> _ACTION ITEM_:
Each line of the listing below that includes "Given" should be reported.

> _EXTRACTED RECORDS_:

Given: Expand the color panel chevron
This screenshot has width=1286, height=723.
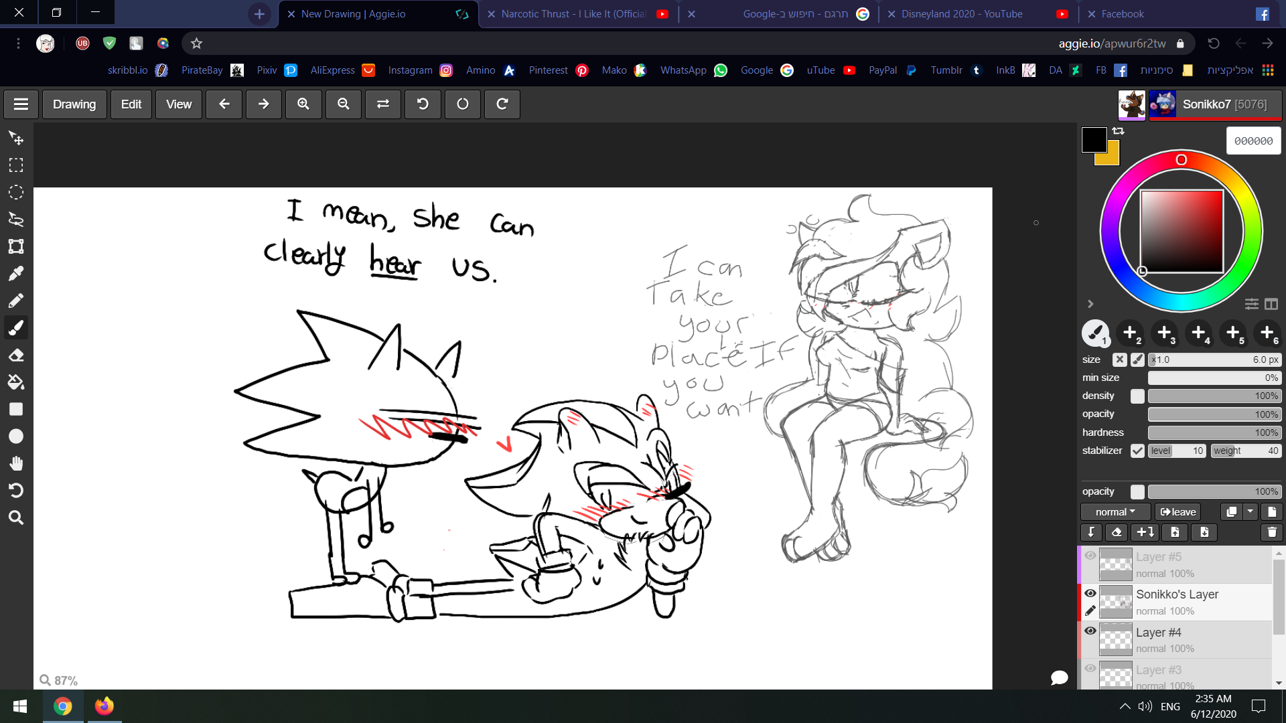Looking at the screenshot, I should coord(1090,304).
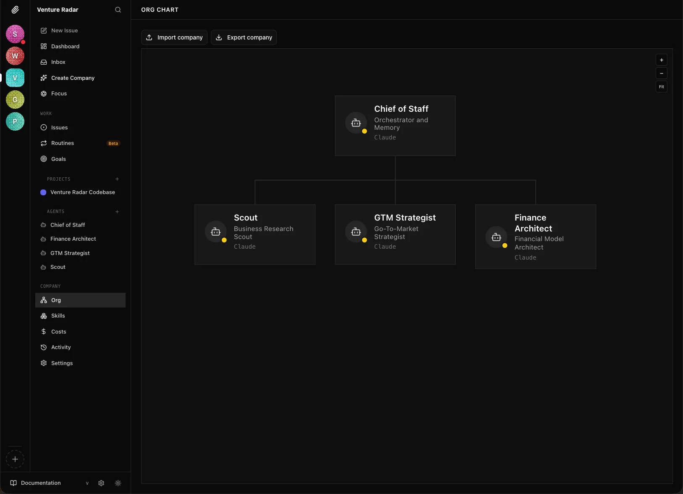Image resolution: width=683 pixels, height=494 pixels.
Task: Open the Skills page under Company
Action: [58, 315]
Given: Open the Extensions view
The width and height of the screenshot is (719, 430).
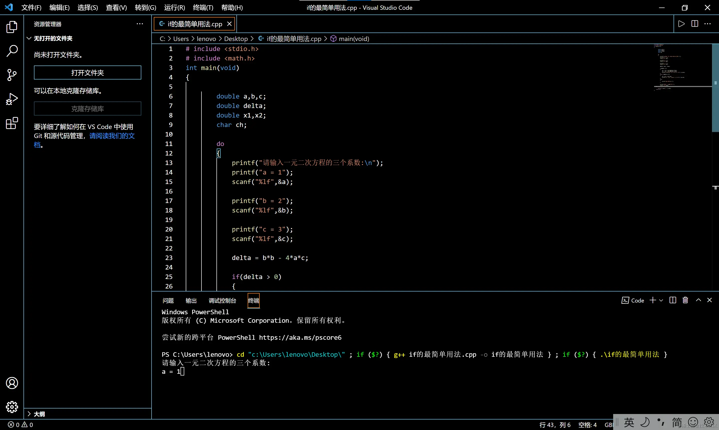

> _RESPONSE TO THE EXERCISE_:
Given: Expand the color panel chevron
Given: Open the Extensions view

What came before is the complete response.